Wild River Review
Wild River Review
Connecting People, Places, and Ideas: Story by Story
May 2010
Open Borders
 

June 21, 2010

THINKING OTHERWISE – Technical Hubris: and the Sinkhole of Obama’s Centrism

THINKING OTHERWISE – Technical Hubris: and the Sinkhole of Obama’s Centrism

by William Irwin Thompson

“We Irish think otherwise” Bishop Berkeley

Tower of Babel, Bruegel

When a technological enthusiast recently called for an undersea nuclear blast to seal the BP oil leak in the Gulf of Mexico, I recalled another time some forty years ago, when another American engineer, fascinated by the entire moon’s vibration at the lift off of the Apollo moon capsule, called for an atomic blast on the moon to measure its scale of resonant vibration. It was, no doubt, an opportunity for a fascinating experiment, and our short-sleeved and short-sighted, flat-topped but unlevel-headed NASA engineer probably got off at the thought of shaking Mother Nature up a bit.

It never occurred to the lunatic engineer to consider that the moon’s orbit might be disturbed enough to be gravitationally attracted back to Earth, or displaced from its protective position for us on Earth as an attractor for asteroids; nor did it occur to the atomic bomb enthusiast that a tsunami might take out all the Florida Keys and coastal cities of the Gulf and poison the food chain for a quarter of a million years.

Speaking as a former MIT professor, I must say that the fact that two technicians could utter such nonsense indicates our great failing in the education of engineers, architects, and technical experts of all sorts. We Americans have an admirable “Can do!” mentality, but considering our fixing of Iraq and our present fixing of Afghanistan, it is time to step back, re-assess, and perhaps develop a new and humbler mentality, one that is no longer based on the World War Two mind-set of fixing the old world order with a new one based on atom bombs and Marshall Plans and newsreels of GI’s passing out Hershey bars to the admiring children standing to the side of history in their tattered European rags.

We need to think in a new way. When designing anything, the first thing we should ask is: What does the system excrete and how can we recycle that shadow-form into its on-going forms of production? The second question we should ask is: What are the ways the system can fail, and how can we make failure reinforce a process of correction and rescue?

All human systems fail at some point. Bowstrings snap, bullets jam, boilers explode, and airplanes crash. Deep sea oil rigs and nuclear reactors are simply too complex for Homo sapiens sapiens to be wise enough to manage. And if human cleverness is compromised by the greed and short-sightedness of a Halliburton or a BP and capitalism’s systemic purchase of government officials, then we are doubly exposed, as the surrounding system of management is not one of protection, but of menace.
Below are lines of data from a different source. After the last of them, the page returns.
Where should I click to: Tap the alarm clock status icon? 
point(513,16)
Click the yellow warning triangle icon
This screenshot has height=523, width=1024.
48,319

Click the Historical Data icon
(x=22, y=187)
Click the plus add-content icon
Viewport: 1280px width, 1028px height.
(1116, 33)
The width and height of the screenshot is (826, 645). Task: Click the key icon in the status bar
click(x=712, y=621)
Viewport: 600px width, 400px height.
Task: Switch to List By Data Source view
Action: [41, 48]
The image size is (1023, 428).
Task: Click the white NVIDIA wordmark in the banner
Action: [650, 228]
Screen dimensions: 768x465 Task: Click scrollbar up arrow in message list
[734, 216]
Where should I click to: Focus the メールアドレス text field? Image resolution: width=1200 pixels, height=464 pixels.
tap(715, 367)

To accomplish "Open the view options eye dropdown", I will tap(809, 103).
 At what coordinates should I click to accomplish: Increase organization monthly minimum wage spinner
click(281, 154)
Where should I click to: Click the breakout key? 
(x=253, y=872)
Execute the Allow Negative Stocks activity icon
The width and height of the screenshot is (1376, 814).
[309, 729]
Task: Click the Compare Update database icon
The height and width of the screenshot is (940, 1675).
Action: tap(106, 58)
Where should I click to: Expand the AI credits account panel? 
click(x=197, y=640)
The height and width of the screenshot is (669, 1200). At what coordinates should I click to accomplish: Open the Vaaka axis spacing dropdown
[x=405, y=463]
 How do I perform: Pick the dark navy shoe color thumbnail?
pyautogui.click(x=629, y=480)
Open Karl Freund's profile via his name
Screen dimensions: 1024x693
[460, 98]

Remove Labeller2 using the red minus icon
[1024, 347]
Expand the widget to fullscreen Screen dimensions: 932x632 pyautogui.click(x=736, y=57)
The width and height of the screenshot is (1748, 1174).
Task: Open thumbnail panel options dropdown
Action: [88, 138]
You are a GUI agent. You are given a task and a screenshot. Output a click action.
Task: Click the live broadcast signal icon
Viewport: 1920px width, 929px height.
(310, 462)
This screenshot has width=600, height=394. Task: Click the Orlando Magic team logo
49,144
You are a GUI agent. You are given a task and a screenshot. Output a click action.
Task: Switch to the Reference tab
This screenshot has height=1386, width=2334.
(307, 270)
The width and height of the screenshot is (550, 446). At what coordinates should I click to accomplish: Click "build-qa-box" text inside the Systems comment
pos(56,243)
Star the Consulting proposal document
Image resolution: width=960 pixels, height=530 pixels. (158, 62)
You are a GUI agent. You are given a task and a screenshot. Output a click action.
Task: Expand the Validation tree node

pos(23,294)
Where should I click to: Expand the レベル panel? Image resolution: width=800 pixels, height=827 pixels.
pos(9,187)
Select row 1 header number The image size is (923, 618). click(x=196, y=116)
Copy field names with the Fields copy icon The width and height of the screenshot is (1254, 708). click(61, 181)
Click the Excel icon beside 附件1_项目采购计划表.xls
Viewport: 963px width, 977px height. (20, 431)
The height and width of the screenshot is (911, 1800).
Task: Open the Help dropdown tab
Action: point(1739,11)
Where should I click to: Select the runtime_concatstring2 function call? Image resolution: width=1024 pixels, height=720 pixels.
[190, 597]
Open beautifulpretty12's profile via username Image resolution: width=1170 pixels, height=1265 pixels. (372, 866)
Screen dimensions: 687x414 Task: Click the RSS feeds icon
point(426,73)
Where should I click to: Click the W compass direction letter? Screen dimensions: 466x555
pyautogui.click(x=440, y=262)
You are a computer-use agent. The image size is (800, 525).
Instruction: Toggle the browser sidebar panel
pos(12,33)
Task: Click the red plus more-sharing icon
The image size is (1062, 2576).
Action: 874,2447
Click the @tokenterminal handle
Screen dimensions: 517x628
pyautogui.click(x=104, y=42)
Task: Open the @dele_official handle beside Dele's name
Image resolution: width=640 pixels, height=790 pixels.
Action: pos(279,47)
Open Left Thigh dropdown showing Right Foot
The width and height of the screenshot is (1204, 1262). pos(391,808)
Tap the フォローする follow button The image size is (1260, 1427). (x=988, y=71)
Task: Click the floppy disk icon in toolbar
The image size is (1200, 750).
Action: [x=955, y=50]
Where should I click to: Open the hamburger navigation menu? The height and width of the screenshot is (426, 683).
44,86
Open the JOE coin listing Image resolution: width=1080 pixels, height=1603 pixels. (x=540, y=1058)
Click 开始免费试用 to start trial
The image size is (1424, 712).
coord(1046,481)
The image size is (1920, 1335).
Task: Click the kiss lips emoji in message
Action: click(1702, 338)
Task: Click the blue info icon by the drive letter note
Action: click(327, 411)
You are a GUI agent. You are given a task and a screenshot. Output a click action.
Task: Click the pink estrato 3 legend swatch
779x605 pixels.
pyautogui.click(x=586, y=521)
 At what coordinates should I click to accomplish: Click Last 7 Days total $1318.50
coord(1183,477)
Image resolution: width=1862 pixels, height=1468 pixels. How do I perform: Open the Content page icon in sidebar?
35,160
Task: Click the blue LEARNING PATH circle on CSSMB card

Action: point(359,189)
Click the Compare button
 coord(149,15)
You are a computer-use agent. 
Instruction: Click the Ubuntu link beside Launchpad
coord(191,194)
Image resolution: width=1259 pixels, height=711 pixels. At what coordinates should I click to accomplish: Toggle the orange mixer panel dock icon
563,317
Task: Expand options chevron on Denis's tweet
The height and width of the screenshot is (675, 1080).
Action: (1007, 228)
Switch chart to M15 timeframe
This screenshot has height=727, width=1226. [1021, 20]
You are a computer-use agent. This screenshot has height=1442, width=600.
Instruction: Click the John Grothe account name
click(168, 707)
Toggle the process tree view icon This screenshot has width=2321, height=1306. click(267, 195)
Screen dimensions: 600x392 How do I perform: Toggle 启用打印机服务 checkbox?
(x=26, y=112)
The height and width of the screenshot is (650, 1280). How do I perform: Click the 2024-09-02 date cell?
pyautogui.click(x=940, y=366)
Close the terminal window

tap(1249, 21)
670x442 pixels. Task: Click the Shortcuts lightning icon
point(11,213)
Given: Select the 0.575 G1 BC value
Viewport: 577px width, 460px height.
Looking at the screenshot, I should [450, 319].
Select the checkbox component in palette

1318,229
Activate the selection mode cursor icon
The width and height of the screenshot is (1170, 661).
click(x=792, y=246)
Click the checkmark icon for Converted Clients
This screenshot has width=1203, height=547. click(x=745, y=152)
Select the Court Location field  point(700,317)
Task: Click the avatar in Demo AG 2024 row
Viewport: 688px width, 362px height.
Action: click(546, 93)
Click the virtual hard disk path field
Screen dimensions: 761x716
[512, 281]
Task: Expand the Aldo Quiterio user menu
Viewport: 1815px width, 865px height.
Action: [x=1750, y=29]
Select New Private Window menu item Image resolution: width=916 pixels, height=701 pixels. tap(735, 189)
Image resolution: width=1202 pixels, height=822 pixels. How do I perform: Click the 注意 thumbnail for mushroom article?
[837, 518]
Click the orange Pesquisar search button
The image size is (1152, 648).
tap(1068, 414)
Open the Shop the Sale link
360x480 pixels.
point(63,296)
In the Jeffersonian eighteenth-century agrarian vision of governance, “That government is best that governs least.” Since history has been said to repeat itself, the first time as tragedy, the second time as farce, Jefferson has found his farcical reprise with the contemporary Tea Partiers.

Because our TV instantiated short-term memories have robbed us of the long-term memory of history and the reflective ponderings of reading, our contemporary citizens, incited by Rupert Murdoch’s Fox News, are angry and threatened. But they do not direct their anger at the invisible forces that do actually threaten them–such as Goldman Sachs, Fox News, Halliburton, or BP; instead, they direct their anger into the channels suggested to them by the owners of the media. So birthers claim Obama is an alien and that his programs are socialist, when they are entirely centrist and completely lacking in the ability to re-vision our historical situation and energize a new paradigm of political and civilizational thinking.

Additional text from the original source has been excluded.